Someone care to enlighten me why I would want a machine that ONLY lets me read books?

Its the 21st century; convergence people.

My phone lets me do this already, and is a phone,

and a games console,

and a music player,

and a video player,

and my diary, and is an email client,

and a camera,

and browses the web,

and is a satnav,

and...

This is a type of product whose time had passed before it first came to market.

0
0
Anonymous Coward

@AC 10:05

For the eInk screen. A screen suitable for comfortable book reading is mutually exclusive with a screen suitable for video watching and gaming, or as a camera viewfinder.

For the size. A size comfortable for book reading is too large to conveniently carry as a phone or music player.

For the battery life. A device that must maintain a constant wireless connection or run background processes will drain the battery so much faster that a heavy compromise must be made on either battery life or device size or weight, compared to a dedicated book reading device.

I would very much like to own an eBook reader, and am not even particularly bothered by the cost of the device. The cost of the books, on the other hand, is still completely unacceptable. Until they become available for less than I can buy them online in paperback form, it's just not going to happen.

0
0
Silver badge
Happy

@AC

Reading a book on an LCD screen is painful. Reading it on an eInk screen is a joy, I've sat and read straight through a complete book on my 505 with no more break than it takes to pour another glass of wine occasionally.

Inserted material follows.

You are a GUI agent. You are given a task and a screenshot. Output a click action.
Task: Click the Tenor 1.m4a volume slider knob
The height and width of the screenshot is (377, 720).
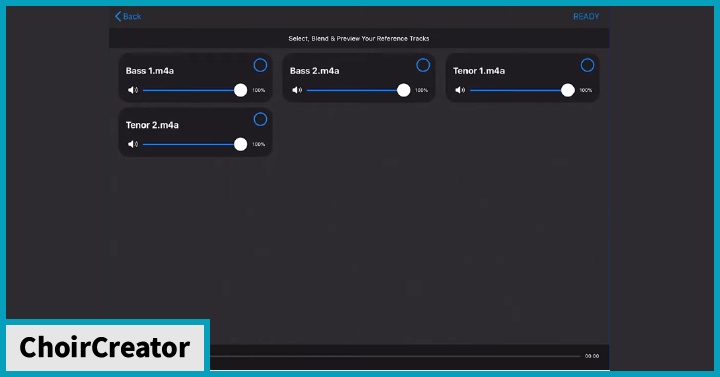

However, eInk screens are one trick ponies. They are slow to update, and have a limited lifespan. So using the device for anything else makes no sense, with the possible exception of playing music.

In this case, I'd say convergence is not what it is all about. The eInk readers do one job so very well that having them dedicated to the task is fine.

GJC

0
0

@AC 10:05

I have an iPhone on which I read books (mostly PDFs), and the 3" screen is just way too small to be of any use for long reading sessions. And god forbid if the pdf has any screenshots or diagrams in it - to get them readable I can't fit the entire diagram on the screen.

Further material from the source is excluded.